Modulation of TLR2/1 by PAM3CSK4 to induce generation of immunosuppressive macrophages as a therapeutic approach for SLE

Abstract

Abstract Systematic Lupus Erythematosus (SLE) is an autoimmune disease characterized by the overproduction of autoantibodies and the chronic inflammation of multiple organs. Early studies suggested that T and/or B cell abnormalities were critical to disease pathogenesis in lupus patients. More recent work shows that abnormalities in the innate immunity play a contributory if not central role.
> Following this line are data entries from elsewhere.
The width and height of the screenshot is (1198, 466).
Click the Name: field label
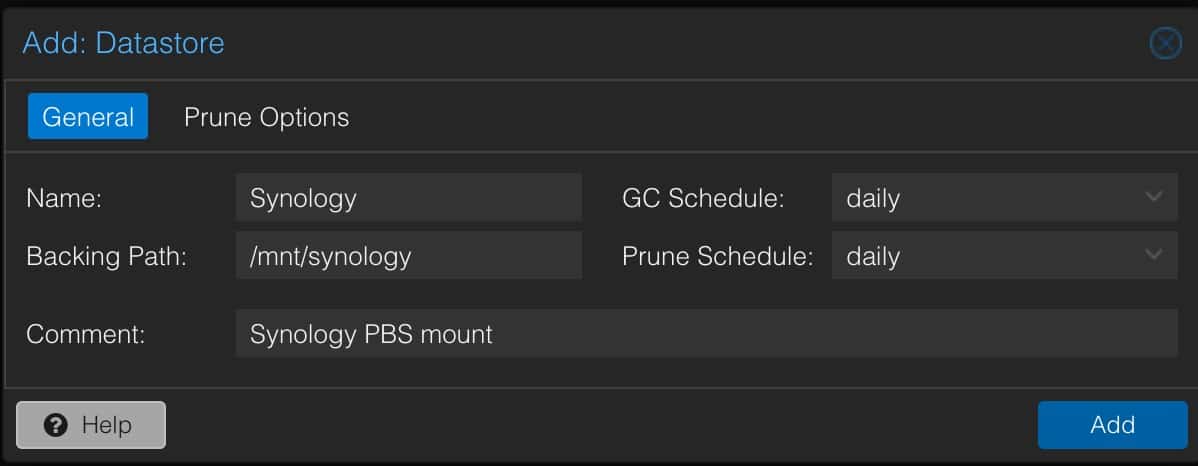pyautogui.click(x=64, y=198)
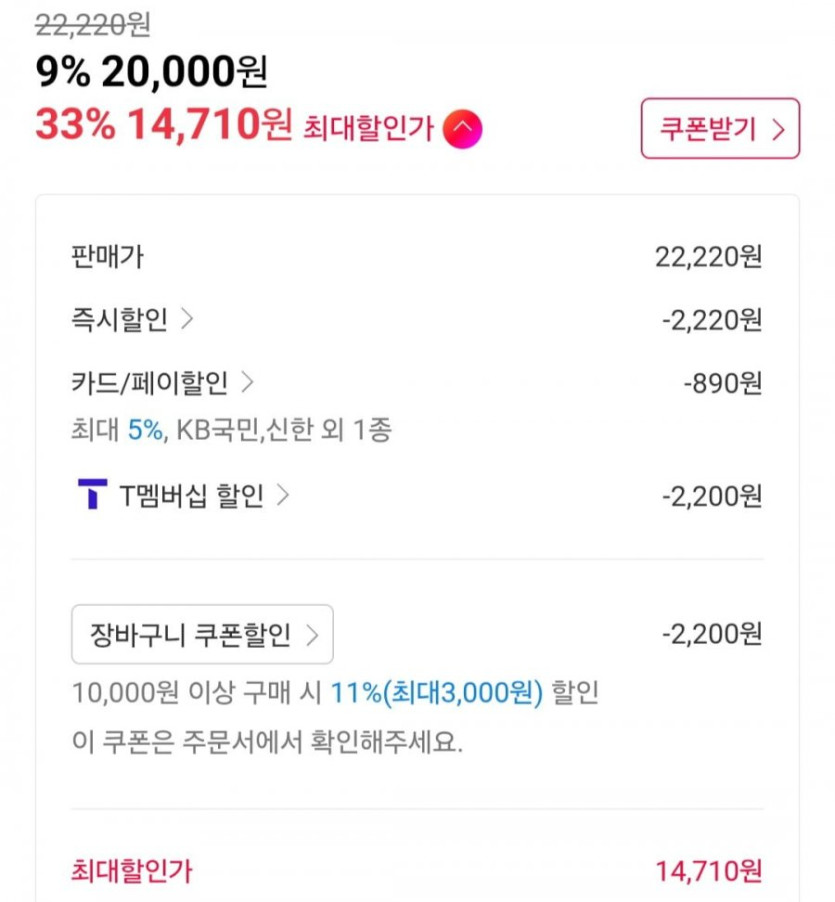
Task: Open the T멤버십 할인 text link
Action: point(190,495)
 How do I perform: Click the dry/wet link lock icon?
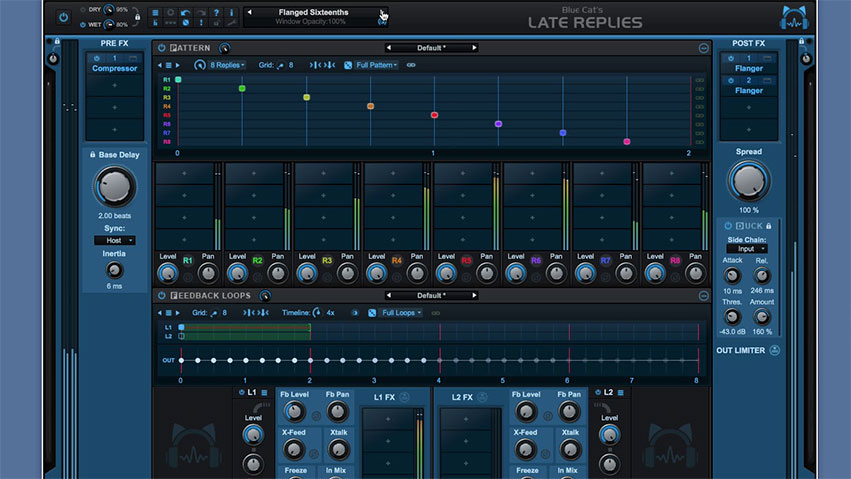(x=140, y=17)

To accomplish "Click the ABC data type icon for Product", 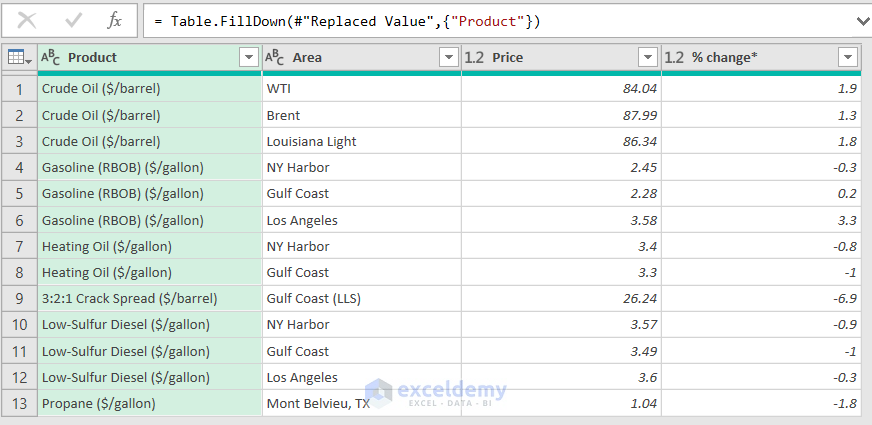I will click(51, 58).
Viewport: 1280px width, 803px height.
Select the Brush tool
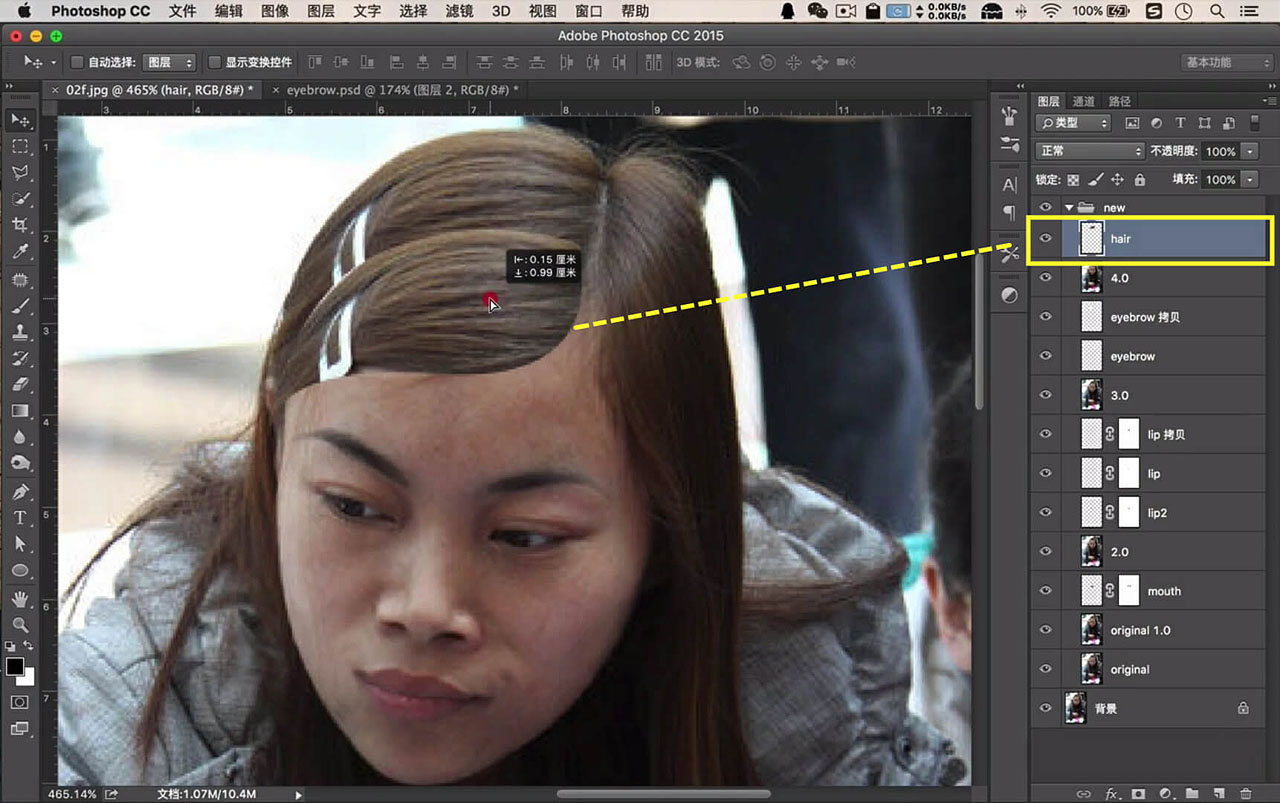coord(20,305)
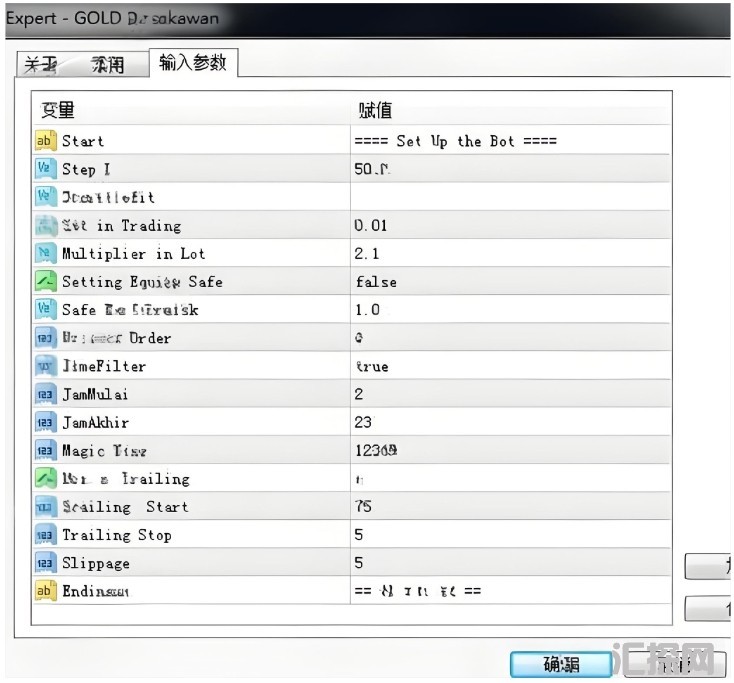Screen dimensions: 734x683
Task: Open the first tab 关于
Action: pyautogui.click(x=41, y=65)
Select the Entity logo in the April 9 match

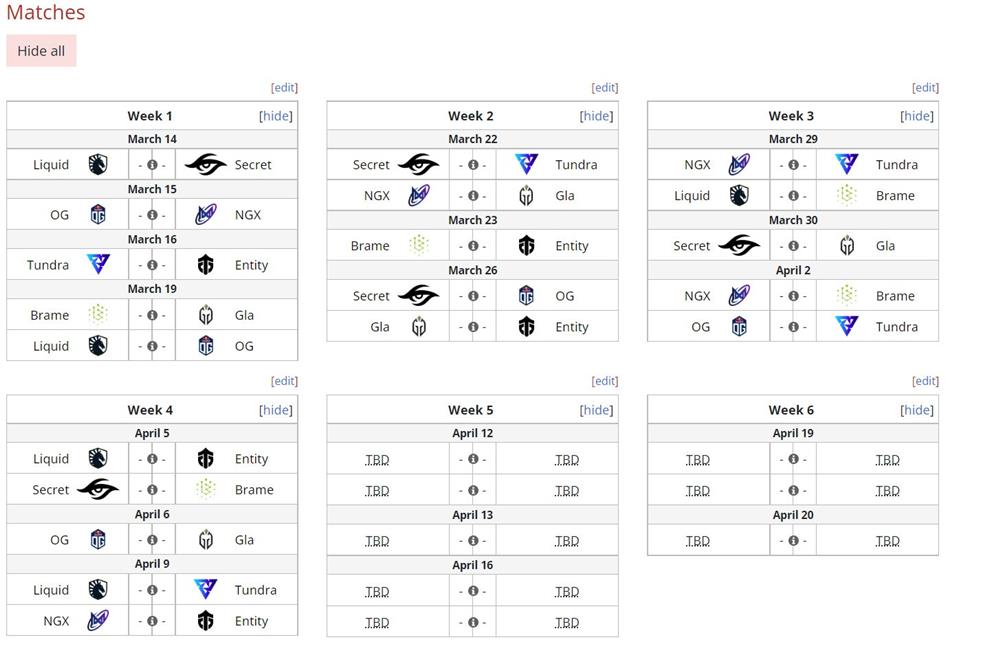pos(205,620)
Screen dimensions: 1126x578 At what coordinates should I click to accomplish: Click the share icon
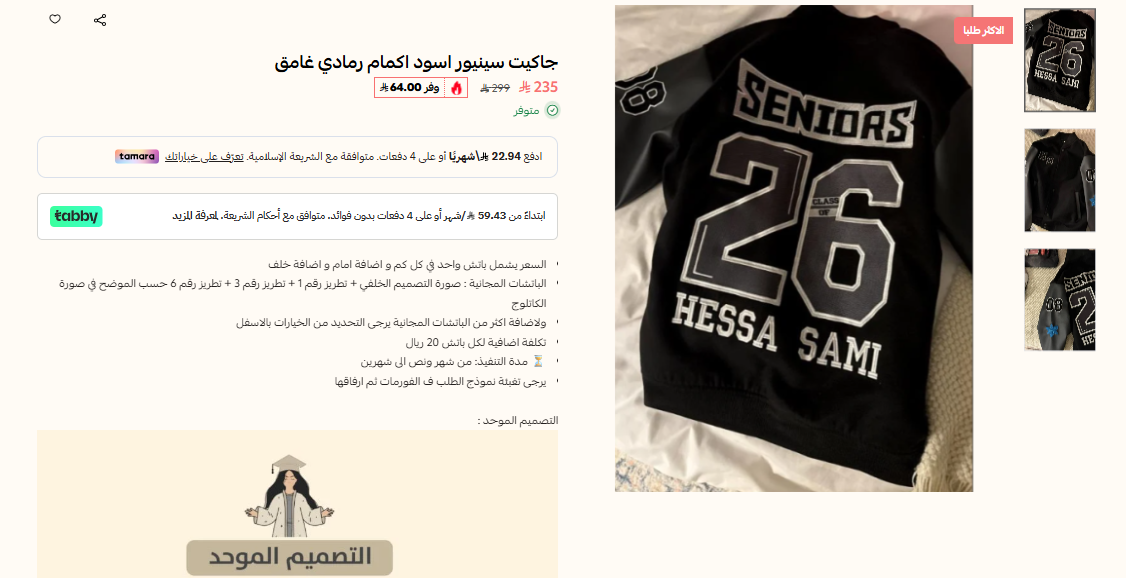coord(100,20)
In that context, we find that SLE patients have significantly more CD14lowCD16+ monocytes compared to healthy controls.CD14lowCD16+ monocytes are a subset known as non-classical monocytes and display inflammatory characteristics upon activation. The frequency of inflammatory macrophages correlates with disease severity and is associated with reduced clearance of apoptotic cells and the overproduction of inflammatory cytokines. We previously found that the TLR2/1 agonist PAM3CSK4 (PAM3) can inhibit the generation of M1- while promoting the generation of immunosuppressive M2-like macrophages. This work examines whether PAM3 can shift the M1:M2 macrophage ratio to restore balance in lupus patients. Even though phenotypically, PAM3 did not seem to induce as many as CD163+ (a functional marker of M2) macrophages like M-CSF did, there was no significant difference in the endocytosis ability of the CD163+ macrophages induced by PAM3 compared M-CSF induced ones. The in vivo activity of PAM3 was investigated in the NZB/W murine model of lupus. Preliminary results indicate that, PAM3 injection increases the survival and decreases proteinuria in mice sera. These findings suggest that PAM3 may promote the polarization of SLE monocytes into immunosuppressive macrophages and thus could represent a novel approach to the therapy of this autoimmune disease.